In the village of Dorze, women have the heavy task of extracting the pulp from the stem and roots. Every part of the enset plant, other than the fruit, is used.
“The pulp is cooked and the leaves are fed to the animals,” says Dekenech Chalaro, 50. “Then the fibers are used to make twine and hang from roofs. We also extract a juice called bulla, which is given to pregnant women,” she told RFI’s Noé Hochet-Bodin.
In the mountainous region around Dorze, some 4,000 km southwest of the capital Addis, everyone has enset trees in their garden or backyard. The plants can grow up to 10m tall, and 60 of them can feed a family of five for a year.
Abraham Gelaye started cultivating the tree five years ago.
“Enset is much easier to grow than other crops,” he told RFI. “You just have to dig a hole and plant an enset root. Then it spreads and grows on its own. Once harvested, I can make around 50 euros for it, whether I sell it as bread, bulla or something else.
Recent research has revealed some of the extraordinary properties of enset as a modern day crop.
In addition to being an important source of starch, fiber, medicine and animal fodder, as well as its uses in roofing and packaging, the plant has good drought resistance, is perennial and can be harvested. at any time of the year.
Additionally, while the plant is only cultivated in the southwestern region of Ethiopia, researchers have found that it grows wild in valleys and river gorges as far south as South Africa. .
These wild relatives are not considered edible, but the fact that they grow so far south suggests that the plant can tolerate a much wider range of terrains and climates.
A number of scientists are working to see how it could be produced more widely across the continent, particularly in neighboring countries like Rwanda, Tanzania, Uganda and Kenya.
Professor Addisu Fekadu of Arba Minch University has embarked on modernizing centuries-old cultivation techniques, including the fermentation process.

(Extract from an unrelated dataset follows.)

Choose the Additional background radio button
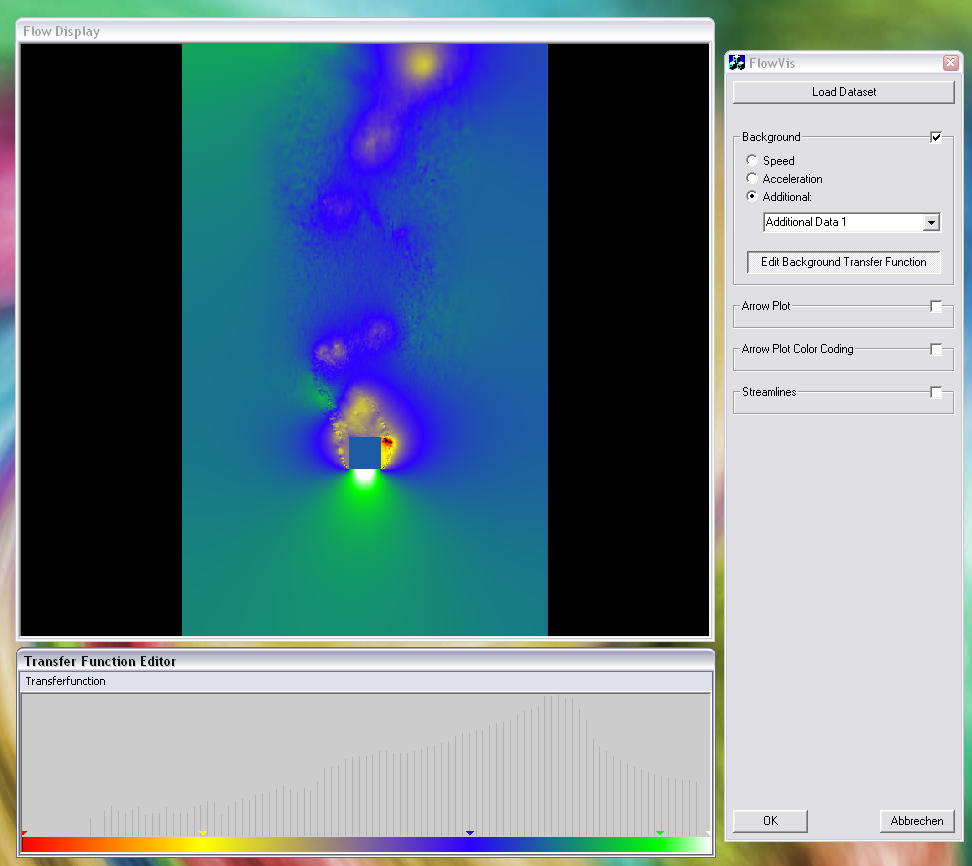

“We have introduced a new type of modern processing tools and modern fermentation technologies to improve yields,” he told RFI. “If we pay more attention to the enset plant, I believe it may have the potential to feed 100 million people worldwide over the next 40 years.”
“Tree Against Hunger”
Addisu has created a highly versatile flour from enset and believes the plant has enormous potential to boost food security on a continent where 21% of the population is undernourished, according to the United Nations World Food Programme.
Enset has been nicknamed the “hunger tree” because it continues to grow until you harvest it.
“It’s climate-resistant and you can’t find such a high yield in any other crop than enset,” Addisu said, insisting we must seek “new solutions to world hunger.”
The impact of the war in Ukraine on reduced grain exports has also highlighted the importance of diversifying the world’s staple crops of wheat, rice and maize.
If more research is funded, enset could be added to the mix and provide a more stable super-crop.